(What to produce) Your task is to transcribe the data in full.

# # # # #

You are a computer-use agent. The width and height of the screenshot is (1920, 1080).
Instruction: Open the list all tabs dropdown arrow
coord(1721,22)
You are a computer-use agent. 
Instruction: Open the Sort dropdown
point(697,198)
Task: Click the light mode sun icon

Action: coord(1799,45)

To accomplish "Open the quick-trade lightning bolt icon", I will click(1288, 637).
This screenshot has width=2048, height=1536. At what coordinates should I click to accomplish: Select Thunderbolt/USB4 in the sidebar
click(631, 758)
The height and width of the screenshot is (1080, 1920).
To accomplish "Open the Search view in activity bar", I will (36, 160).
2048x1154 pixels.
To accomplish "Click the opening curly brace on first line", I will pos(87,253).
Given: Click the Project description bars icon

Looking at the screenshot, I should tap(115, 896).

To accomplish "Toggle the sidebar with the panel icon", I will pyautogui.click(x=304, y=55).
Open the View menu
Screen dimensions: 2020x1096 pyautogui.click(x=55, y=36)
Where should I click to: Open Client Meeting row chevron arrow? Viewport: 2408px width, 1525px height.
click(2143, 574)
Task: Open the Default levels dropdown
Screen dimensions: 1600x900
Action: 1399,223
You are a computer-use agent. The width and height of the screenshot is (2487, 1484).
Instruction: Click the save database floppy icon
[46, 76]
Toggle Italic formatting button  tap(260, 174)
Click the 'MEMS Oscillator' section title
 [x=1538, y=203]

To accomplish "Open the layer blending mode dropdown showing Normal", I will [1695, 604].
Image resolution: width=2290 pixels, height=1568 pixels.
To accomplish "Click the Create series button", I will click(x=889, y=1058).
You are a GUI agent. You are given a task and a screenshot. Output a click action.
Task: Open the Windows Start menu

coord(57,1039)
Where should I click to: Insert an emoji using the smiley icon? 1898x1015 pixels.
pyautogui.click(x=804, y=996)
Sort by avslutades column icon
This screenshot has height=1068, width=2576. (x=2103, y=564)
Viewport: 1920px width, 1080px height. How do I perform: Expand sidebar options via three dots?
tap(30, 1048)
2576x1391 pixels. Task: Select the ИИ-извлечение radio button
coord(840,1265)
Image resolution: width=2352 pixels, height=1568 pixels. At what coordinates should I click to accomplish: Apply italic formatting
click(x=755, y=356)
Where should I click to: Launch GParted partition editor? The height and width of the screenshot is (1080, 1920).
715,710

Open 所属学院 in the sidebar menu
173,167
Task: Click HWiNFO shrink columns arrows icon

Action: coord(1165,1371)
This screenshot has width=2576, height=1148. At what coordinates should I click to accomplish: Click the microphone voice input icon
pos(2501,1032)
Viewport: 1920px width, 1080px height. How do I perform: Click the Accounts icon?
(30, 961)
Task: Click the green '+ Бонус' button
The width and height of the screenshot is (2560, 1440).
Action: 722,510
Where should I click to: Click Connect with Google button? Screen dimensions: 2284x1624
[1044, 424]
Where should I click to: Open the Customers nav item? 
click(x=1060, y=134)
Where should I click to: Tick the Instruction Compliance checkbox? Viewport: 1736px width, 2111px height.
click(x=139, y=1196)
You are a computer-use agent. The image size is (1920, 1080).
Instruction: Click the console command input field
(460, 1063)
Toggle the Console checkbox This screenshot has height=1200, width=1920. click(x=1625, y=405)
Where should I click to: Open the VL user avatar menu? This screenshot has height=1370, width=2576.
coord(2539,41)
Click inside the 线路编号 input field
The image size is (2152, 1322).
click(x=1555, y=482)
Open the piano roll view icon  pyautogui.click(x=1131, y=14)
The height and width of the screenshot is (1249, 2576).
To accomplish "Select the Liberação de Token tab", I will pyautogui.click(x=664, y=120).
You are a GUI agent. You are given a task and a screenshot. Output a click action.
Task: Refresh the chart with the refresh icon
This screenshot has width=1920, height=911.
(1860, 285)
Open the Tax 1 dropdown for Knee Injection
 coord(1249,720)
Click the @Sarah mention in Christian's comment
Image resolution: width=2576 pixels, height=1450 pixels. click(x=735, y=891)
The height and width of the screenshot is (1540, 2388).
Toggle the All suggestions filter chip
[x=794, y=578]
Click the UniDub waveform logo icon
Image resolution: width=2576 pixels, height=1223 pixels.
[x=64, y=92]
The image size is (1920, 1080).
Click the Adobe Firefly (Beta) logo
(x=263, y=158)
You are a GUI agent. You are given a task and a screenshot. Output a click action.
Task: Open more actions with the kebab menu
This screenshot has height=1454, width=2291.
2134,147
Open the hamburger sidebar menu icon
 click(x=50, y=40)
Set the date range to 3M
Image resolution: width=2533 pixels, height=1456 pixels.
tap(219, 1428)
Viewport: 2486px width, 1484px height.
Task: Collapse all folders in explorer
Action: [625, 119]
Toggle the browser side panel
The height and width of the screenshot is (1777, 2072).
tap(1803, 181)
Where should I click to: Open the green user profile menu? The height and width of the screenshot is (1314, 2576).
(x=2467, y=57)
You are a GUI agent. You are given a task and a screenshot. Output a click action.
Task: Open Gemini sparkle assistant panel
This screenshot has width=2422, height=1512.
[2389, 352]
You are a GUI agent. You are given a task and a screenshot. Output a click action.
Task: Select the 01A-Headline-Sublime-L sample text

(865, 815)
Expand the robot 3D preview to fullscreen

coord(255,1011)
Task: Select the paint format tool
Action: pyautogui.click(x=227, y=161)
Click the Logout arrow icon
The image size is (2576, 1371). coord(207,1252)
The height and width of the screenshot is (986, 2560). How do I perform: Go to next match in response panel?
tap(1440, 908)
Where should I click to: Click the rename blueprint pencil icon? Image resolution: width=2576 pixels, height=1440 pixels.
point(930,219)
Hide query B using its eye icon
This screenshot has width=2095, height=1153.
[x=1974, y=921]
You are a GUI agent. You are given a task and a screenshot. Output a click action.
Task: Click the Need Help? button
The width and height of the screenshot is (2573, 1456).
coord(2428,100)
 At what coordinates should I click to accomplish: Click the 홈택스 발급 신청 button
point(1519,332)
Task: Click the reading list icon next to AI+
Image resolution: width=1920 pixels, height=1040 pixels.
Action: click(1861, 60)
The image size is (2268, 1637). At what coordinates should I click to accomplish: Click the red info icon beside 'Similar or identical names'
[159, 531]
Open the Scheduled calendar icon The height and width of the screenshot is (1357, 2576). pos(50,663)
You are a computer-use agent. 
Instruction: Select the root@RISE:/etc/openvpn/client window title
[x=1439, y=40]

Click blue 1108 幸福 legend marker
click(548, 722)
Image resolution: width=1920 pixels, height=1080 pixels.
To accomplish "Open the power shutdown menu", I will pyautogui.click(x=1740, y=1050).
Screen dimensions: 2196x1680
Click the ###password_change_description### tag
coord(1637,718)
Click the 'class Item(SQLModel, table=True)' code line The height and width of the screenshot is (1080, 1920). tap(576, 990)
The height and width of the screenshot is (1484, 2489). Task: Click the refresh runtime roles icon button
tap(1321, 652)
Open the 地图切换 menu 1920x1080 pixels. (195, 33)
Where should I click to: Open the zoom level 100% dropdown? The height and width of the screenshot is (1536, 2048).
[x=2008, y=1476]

# # # # #

(Solution for this problem)
You are a computer-use agent. The width and height of the screenshot is (1920, 1080).
Instruction: Open the list all tabs dropdown arrow
coord(1721,22)
You are a computer-use agent. 
Instruction: Open the Sort dropdown
point(697,198)
Task: Click the light mode sun icon

Action: coord(1799,45)

To accomplish "Open the quick-trade lightning bolt icon", I will click(1288, 637).
This screenshot has width=2048, height=1536. At what coordinates should I click to accomplish: Select Thunderbolt/USB4 in the sidebar
click(631, 758)
The height and width of the screenshot is (1080, 1920).
To accomplish "Open the Search view in activity bar", I will (36, 160).
2048x1154 pixels.
To accomplish "Click the opening curly brace on first line", I will pos(87,253).
Given: Click the Project description bars icon

Looking at the screenshot, I should tap(115, 896).

To accomplish "Toggle the sidebar with the panel icon", I will pyautogui.click(x=304, y=55).
Open the View menu
Screen dimensions: 2020x1096 pyautogui.click(x=55, y=36)
Where should I click to: Open Client Meeting row chevron arrow? Viewport: 2408px width, 1525px height.
click(2143, 574)
Task: Open the Default levels dropdown
Screen dimensions: 1600x900
Action: 1399,223
You are a computer-use agent. The width and height of the screenshot is (2487, 1484).
Instruction: Click the save database floppy icon
[46, 76]
Toggle Italic formatting button  tap(260, 174)
Click the 'MEMS Oscillator' section title
 [x=1538, y=203]

To accomplish "Open the layer blending mode dropdown showing Normal", I will [1695, 604].
Image resolution: width=2290 pixels, height=1568 pixels.
To accomplish "Click the Create series button", I will click(x=889, y=1058).
You are a GUI agent. You are given a task and a screenshot. Output a click action.
Task: Open the Windows Start menu

coord(57,1039)
Where should I click to: Insert an emoji using the smiley icon? 1898x1015 pixels.
pyautogui.click(x=804, y=996)
Sort by avslutades column icon
This screenshot has height=1068, width=2576. (x=2103, y=564)
Viewport: 1920px width, 1080px height. How do I perform: Expand sidebar options via three dots?
tap(30, 1048)
2576x1391 pixels. Task: Select the ИИ-извлечение radio button
coord(840,1265)
Image resolution: width=2352 pixels, height=1568 pixels. At what coordinates should I click to accomplish: Apply italic formatting
click(x=755, y=356)
Where should I click to: Launch GParted partition editor? The height and width of the screenshot is (1080, 1920).
715,710

Open 所属学院 in the sidebar menu
173,167
Task: Click HWiNFO shrink columns arrows icon

Action: coord(1165,1371)
This screenshot has width=2576, height=1148. At what coordinates should I click to accomplish: Click the microphone voice input icon
pos(2501,1032)
Viewport: 1920px width, 1080px height. How do I perform: Click the Accounts icon?
(30, 961)
Task: Click the green '+ Бонус' button
The width and height of the screenshot is (2560, 1440).
Action: 722,510
Where should I click to: Click Connect with Google button? Screen dimensions: 2284x1624
[1044, 424]
Where should I click to: Open the Customers nav item? 
click(x=1060, y=134)
Where should I click to: Tick the Instruction Compliance checkbox? Viewport: 1736px width, 2111px height.
click(x=139, y=1196)
You are a computer-use agent. The image size is (1920, 1080).
Instruction: Click the console command input field
(460, 1063)
Toggle the Console checkbox This screenshot has height=1200, width=1920. click(x=1625, y=405)
Where should I click to: Open the VL user avatar menu? This screenshot has height=1370, width=2576.
coord(2539,41)
Click inside the 线路编号 input field
The image size is (2152, 1322).
click(x=1555, y=482)
Open the piano roll view icon  pyautogui.click(x=1131, y=14)
The height and width of the screenshot is (1249, 2576).
To accomplish "Select the Liberação de Token tab", I will pyautogui.click(x=664, y=120).
You are a GUI agent. You are given a task and a screenshot. Output a click action.
Task: Refresh the chart with the refresh icon
This screenshot has width=1920, height=911.
(1860, 285)
Open the Tax 1 dropdown for Knee Injection
 coord(1249,720)
Click the @Sarah mention in Christian's comment
Image resolution: width=2576 pixels, height=1450 pixels. click(x=735, y=891)
The height and width of the screenshot is (1540, 2388).
Toggle the All suggestions filter chip
[x=794, y=578]
Click the UniDub waveform logo icon
Image resolution: width=2576 pixels, height=1223 pixels.
[x=64, y=92]
The image size is (1920, 1080).
Click the Adobe Firefly (Beta) logo
(x=263, y=158)
You are a GUI agent. You are given a task and a screenshot. Output a click action.
Task: Open more actions with the kebab menu
This screenshot has height=1454, width=2291.
2134,147
Open the hamburger sidebar menu icon
 click(x=50, y=40)
Set the date range to 3M
Image resolution: width=2533 pixels, height=1456 pixels.
tap(219, 1428)
Viewport: 2486px width, 1484px height.
Task: Collapse all folders in explorer
Action: [625, 119]
Toggle the browser side panel
The height and width of the screenshot is (1777, 2072).
tap(1803, 181)
Where should I click to: Open the green user profile menu? The height and width of the screenshot is (1314, 2576).
(x=2467, y=57)
You are a GUI agent. You are given a task and a screenshot. Output a click action.
Task: Open Gemini sparkle assistant panel
This screenshot has width=2422, height=1512.
[2389, 352]
You are a GUI agent. You are given a task and a screenshot. Output a click action.
Task: Select the 01A-Headline-Sublime-L sample text

(865, 815)
Expand the robot 3D preview to fullscreen

coord(255,1011)
Task: Select the paint format tool
Action: pyautogui.click(x=227, y=161)
Click the Logout arrow icon
The image size is (2576, 1371). coord(207,1252)
The height and width of the screenshot is (986, 2560). How do I perform: Go to next match in response panel?
tap(1440, 908)
Where should I click to: Click the rename blueprint pencil icon? Image resolution: width=2576 pixels, height=1440 pixels.
point(930,219)
Hide query B using its eye icon
This screenshot has width=2095, height=1153.
[x=1974, y=921]
You are a GUI agent. You are given a task and a screenshot. Output a click action.
Task: Click the Need Help? button
The width and height of the screenshot is (2573, 1456).
coord(2428,100)
 At what coordinates should I click to accomplish: Click the 홈택스 발급 신청 button
point(1519,332)
Task: Click the reading list icon next to AI+
Image resolution: width=1920 pixels, height=1040 pixels.
Action: click(1861, 60)
The image size is (2268, 1637). At what coordinates should I click to accomplish: Click the red info icon beside 'Similar or identical names'
[159, 531]
Open the Scheduled calendar icon The height and width of the screenshot is (1357, 2576). pos(50,663)
You are a computer-use agent. 
Instruction: Select the root@RISE:/etc/openvpn/client window title
[x=1439, y=40]

Click blue 1108 幸福 legend marker
click(548, 722)
Image resolution: width=1920 pixels, height=1080 pixels.
To accomplish "Open the power shutdown menu", I will pyautogui.click(x=1740, y=1050).
Screen dimensions: 2196x1680
Click the ###password_change_description### tag
coord(1637,718)
Click the 'class Item(SQLModel, table=True)' code line The height and width of the screenshot is (1080, 1920). tap(576, 990)
The height and width of the screenshot is (1484, 2489). Task: Click the refresh runtime roles icon button
tap(1321, 652)
Open the 地图切换 menu 1920x1080 pixels. (195, 33)
Where should I click to: Open the zoom level 100% dropdown? The height and width of the screenshot is (1536, 2048).
[x=2008, y=1476]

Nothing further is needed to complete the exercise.